Contact is lain around with adhesive tape and pastes a circle, is prevented plating material to be plated to edge up, is then put electron beam evaporation system into, vacuumize,
The molybdenum oxide hole transmission layer of one layer of 2nm thickness is plated on the surfaces GaAs, electron-beam voltage is 10kV during vapor deposition, and evaporation time is
2 minutes;
(5) graphene is shifted:The GaAs pieces for having plated hole transmission layer are taken out, graphene are shifted, graphene
It swims in clear water, clamps one jiao of GaAs pieces with tweezers, the cautious Van der Waals force using hydrone makes graphene paste
It closes on the hole transport layer, naturally dry half an hour;The number of plies of graphene is 6-8 layers;
(6) it post-processes:Dry in the air the GaAs pieces after half an hour, puts on hot plate, toasts 15min in 75 DEG C of temperature, removes
The moisture of the inside keeps graphene closer and is bonded with GaAs pieces;Then 10min is handled under 40 DEG C of acetone, removing some has
Machine object;It is transferred to after impregnating 20min under room temperature acetone, then changes an acetone soak 10min;
(7) preparation of positive electrode:Being dried up with gentle breeze with the GaAs pieces after acetone treatment, graphene edge rubberizing is surrounded
Then band does a circle conductive silver glue in graphene edge with syringe, the thickness of conductive silver glue is 500nm, the shape of conductive silver glue
Shape is consistent with the shape of graphene Window layer, is all rectangle or square, notices that conductive silver glue cannot meet GaAs, can only
On graphene (effect taped is exactly to prevent conductive silver glue from flowing to the surfaces GaAs);Finally, conductive silver is toasted at 75 DEG C
Glue about 10min dries conductive silver glue.

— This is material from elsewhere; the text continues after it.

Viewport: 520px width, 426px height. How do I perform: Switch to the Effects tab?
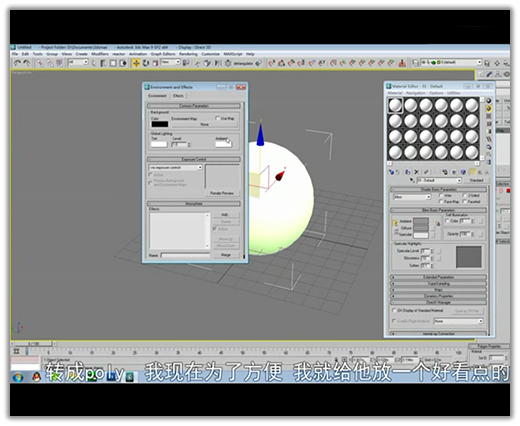pos(178,96)
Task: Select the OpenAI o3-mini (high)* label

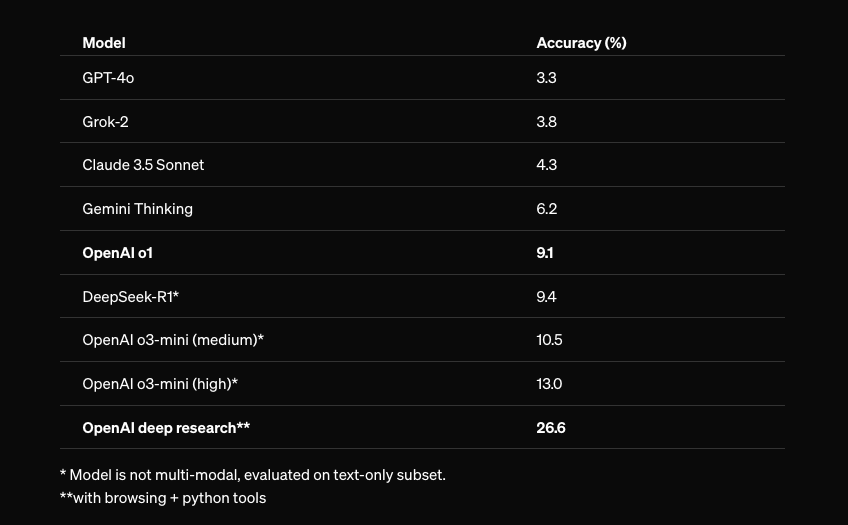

Fig. 2 is the graphene-GaAs schottky junction solar cell current-voltages for having hole transmission layer of embodiment 1
Graph of relation;Wherein blank control is the graphene-GaAs schottky junction solar cells of no hole transmission layer, the holes 2nm
Transport layer is the graphene-GaAs schottky junction solar cells that embodiment 1 has hole transmission layer.
The fill factor of blank control group is 60%, transfer efficiency 7.73%;By adding between graphene and GaAs
Enter one layer of hole and go out transport layer, the fill factor of solar cell is increased to 72%, and transfer efficiency is increased to 9.83%, solar energy
The performance of battery significantly improves.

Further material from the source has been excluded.